■ **Task goal**: Exact copy, no pictures: restate each entry below word for word.

Segment Start: Extracted data

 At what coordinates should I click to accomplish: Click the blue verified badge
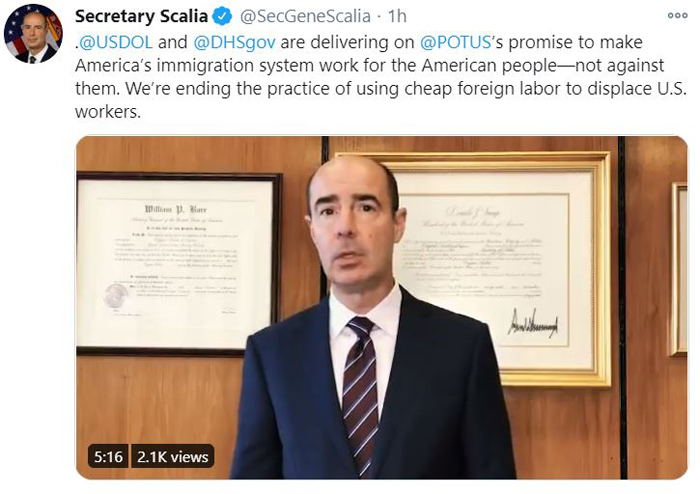click(222, 17)
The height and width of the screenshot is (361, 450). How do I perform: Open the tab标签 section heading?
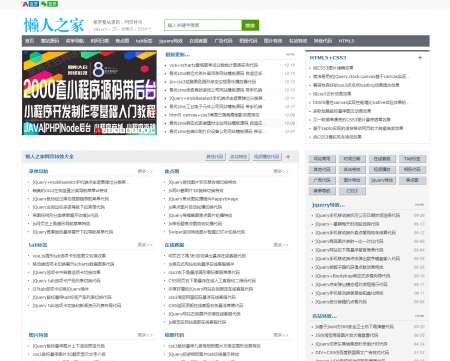coord(38,245)
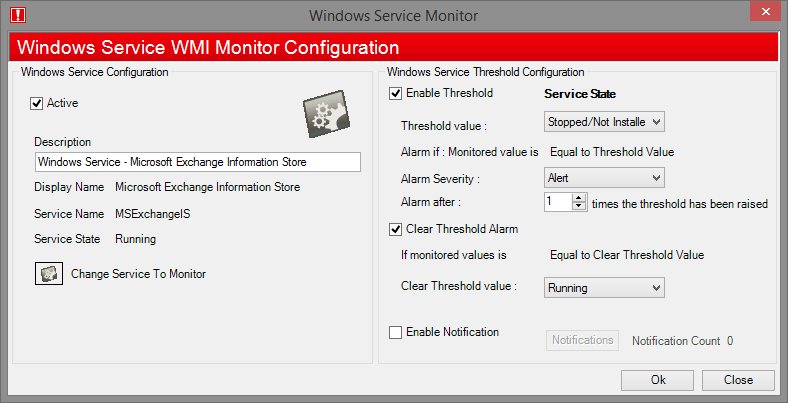Close the window with the red X
788x403 pixels.
pos(765,11)
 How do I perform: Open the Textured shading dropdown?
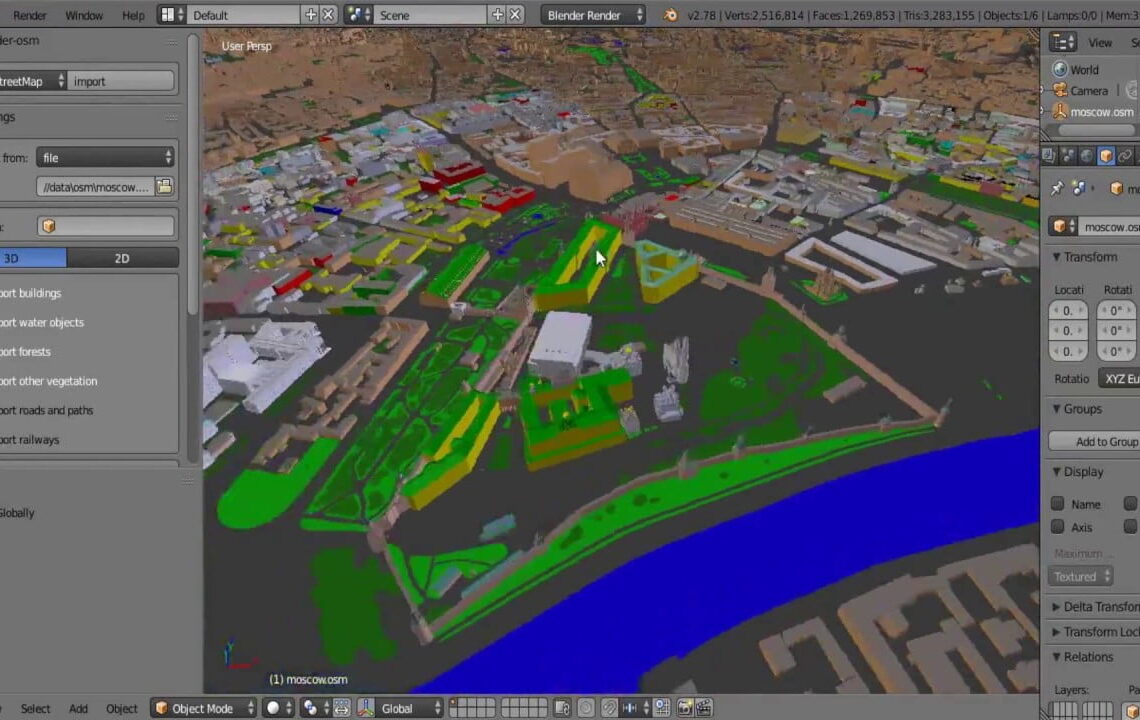[x=1081, y=576]
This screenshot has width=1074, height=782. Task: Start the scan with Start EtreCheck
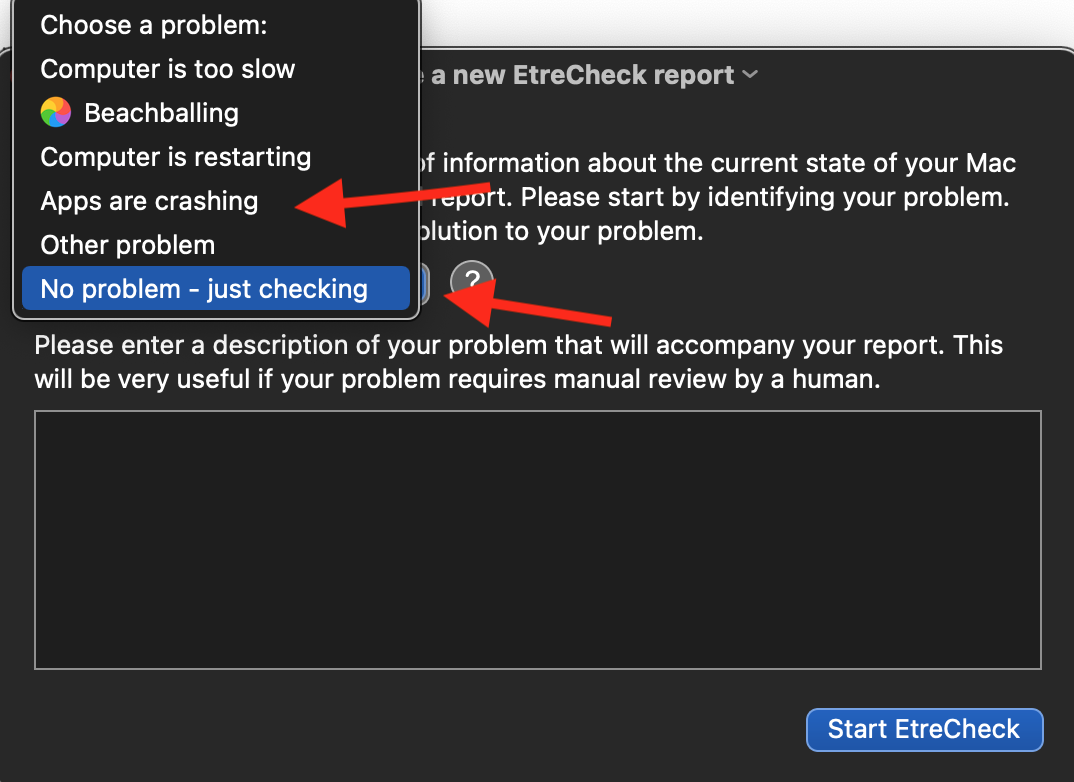[x=925, y=729]
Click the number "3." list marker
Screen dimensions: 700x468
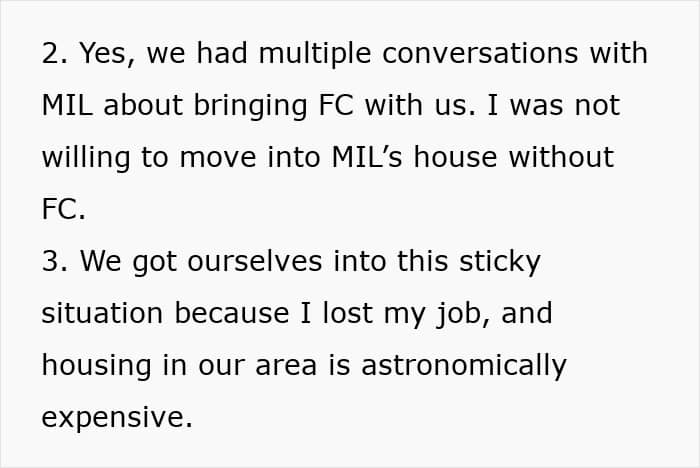pos(53,262)
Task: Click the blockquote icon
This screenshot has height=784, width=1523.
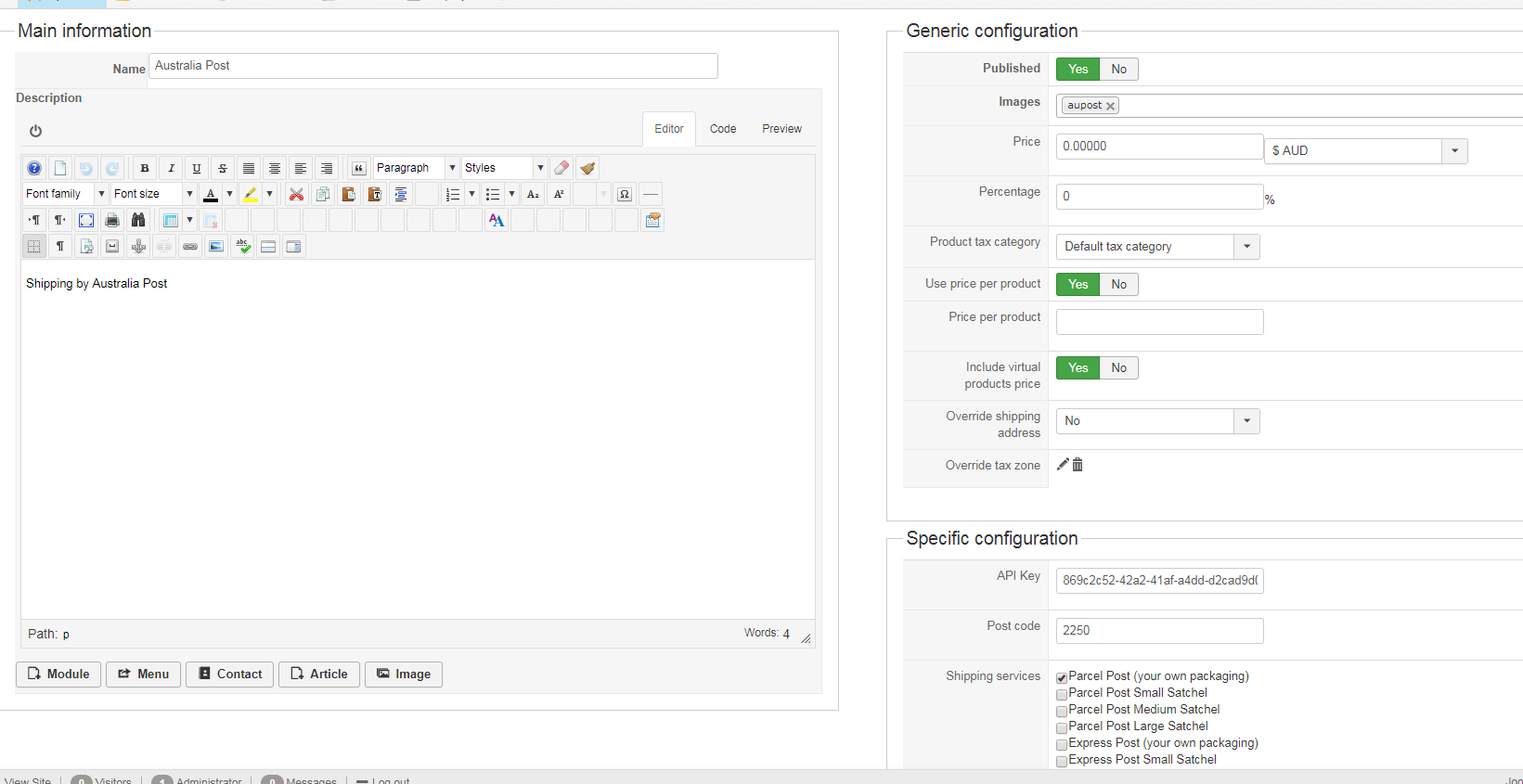Action: click(358, 168)
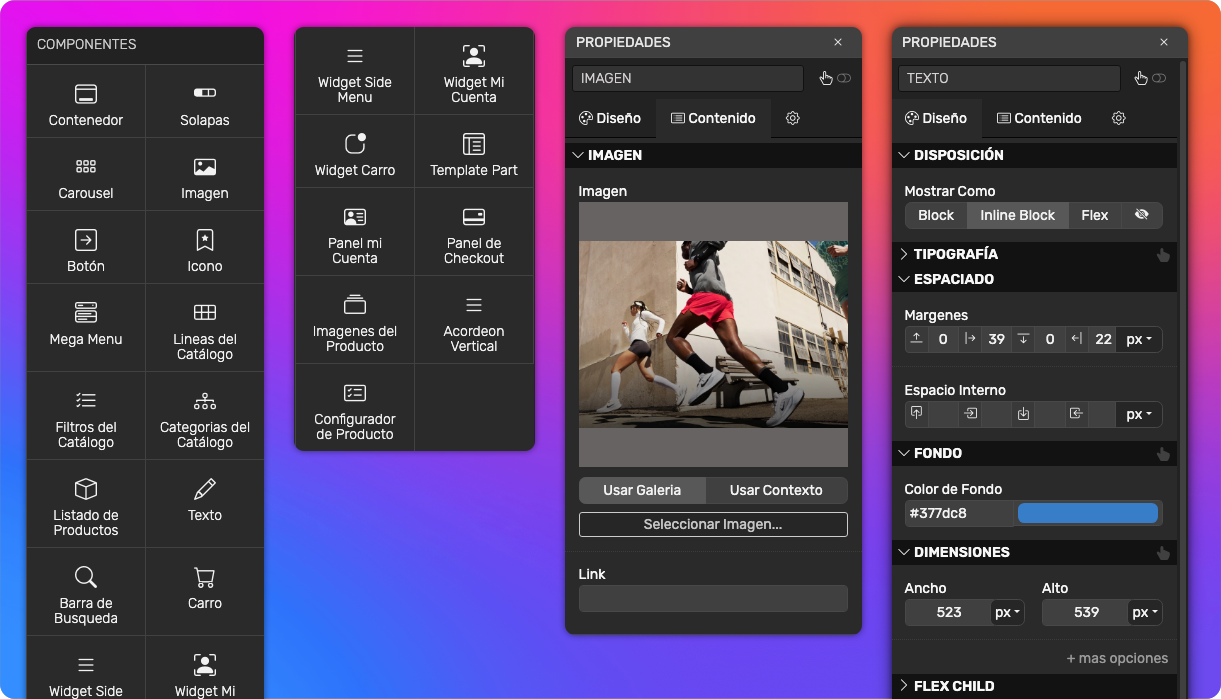Click the Link input field
The height and width of the screenshot is (699, 1221).
tap(713, 598)
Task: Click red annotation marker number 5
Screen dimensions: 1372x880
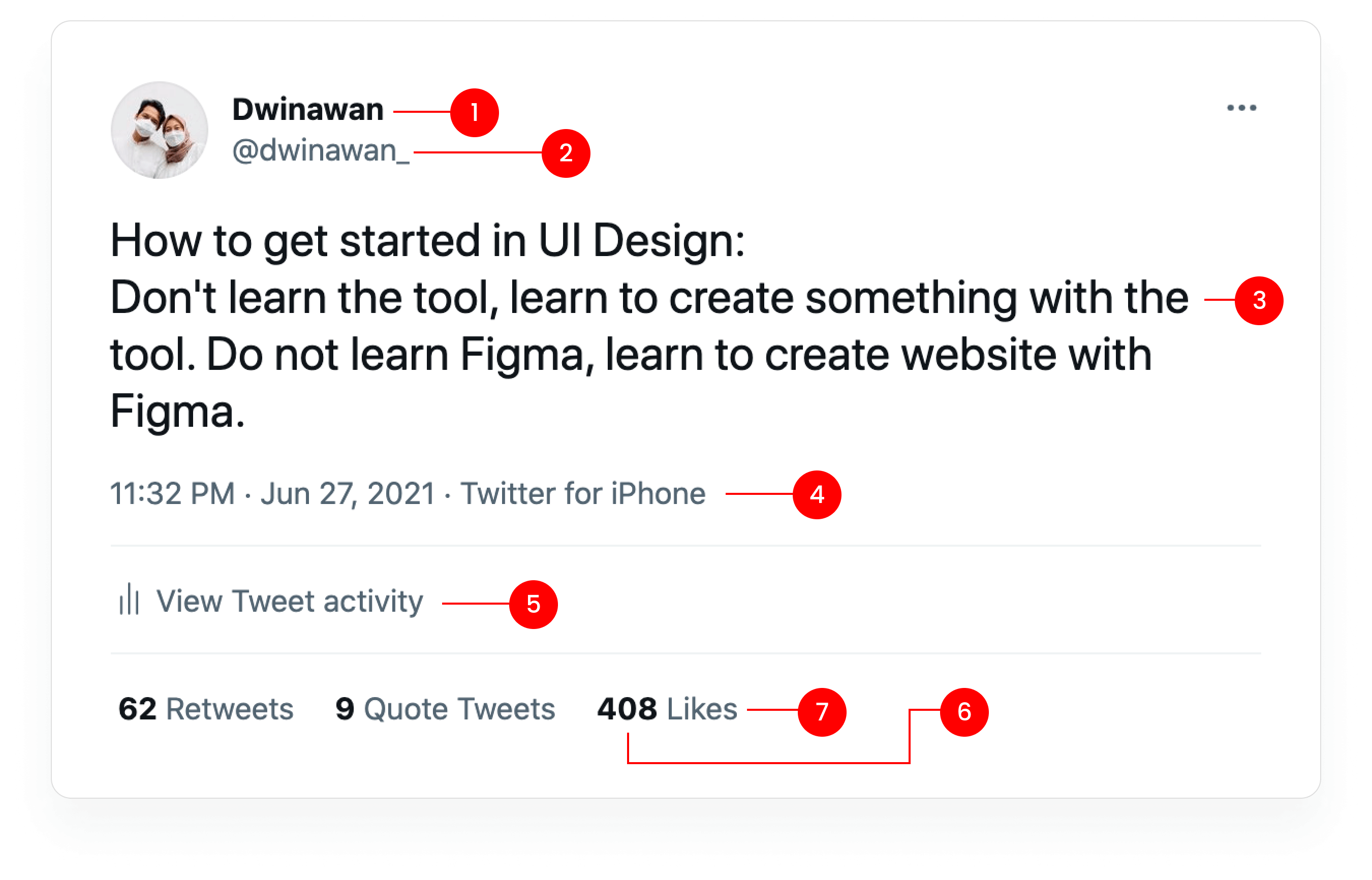Action: [533, 604]
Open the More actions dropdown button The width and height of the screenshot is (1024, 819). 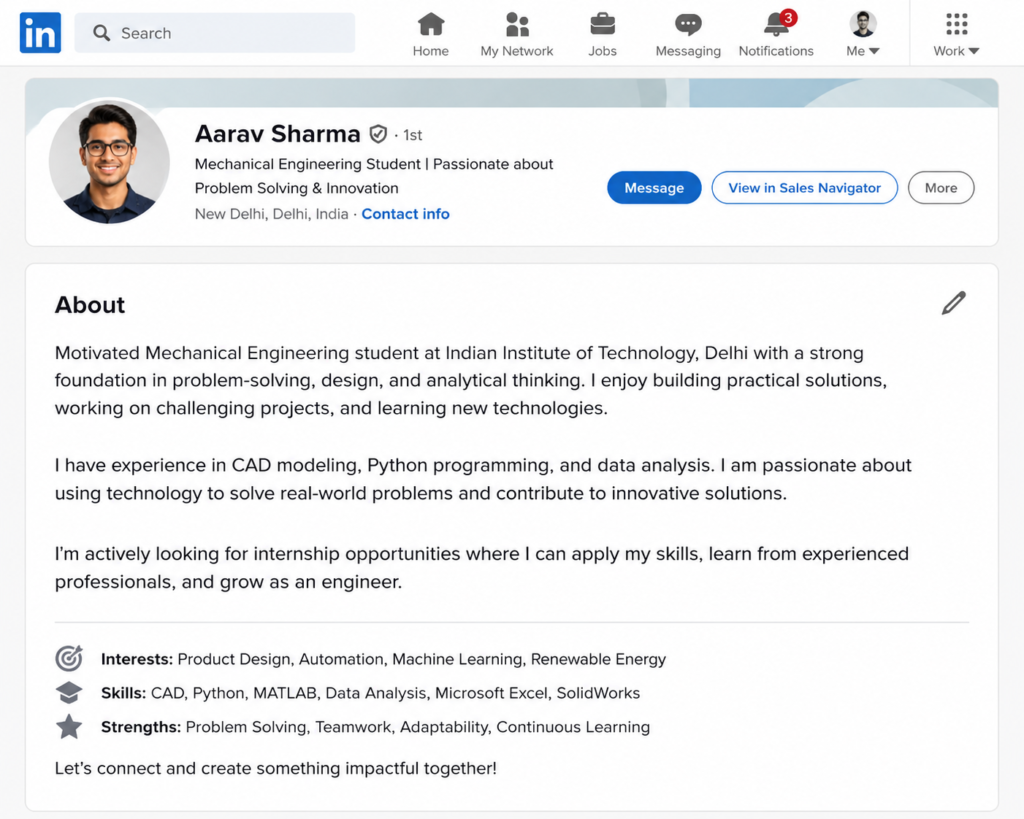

Segment End: Extracted data

■ **Response**:
 At what coordinates should I click to accomplish: Click the blue verified badge
click(222, 17)
The height and width of the screenshot is (361, 450). How do I perform: Open the tab标签 section heading?
coord(38,245)
Close the window with the red X
788x403 pixels.
pos(765,11)
 How do I perform: Open the Textured shading dropdown?
[x=1081, y=576]
This screenshot has width=1074, height=782. Task: Start the scan with Start EtreCheck
[x=925, y=729]
Click the number "3." list marker
Screen dimensions: 700x468
pos(53,262)
Task: Click the blockquote icon
This screenshot has height=784, width=1523.
Action: click(358, 168)
Click the Link input field
The height and width of the screenshot is (699, 1221).
tap(713, 598)
Task: Click red annotation marker number 5
Screen dimensions: 1372x880
Action: [533, 604]
Open the More actions dropdown button The width and height of the screenshot is (1024, 819). 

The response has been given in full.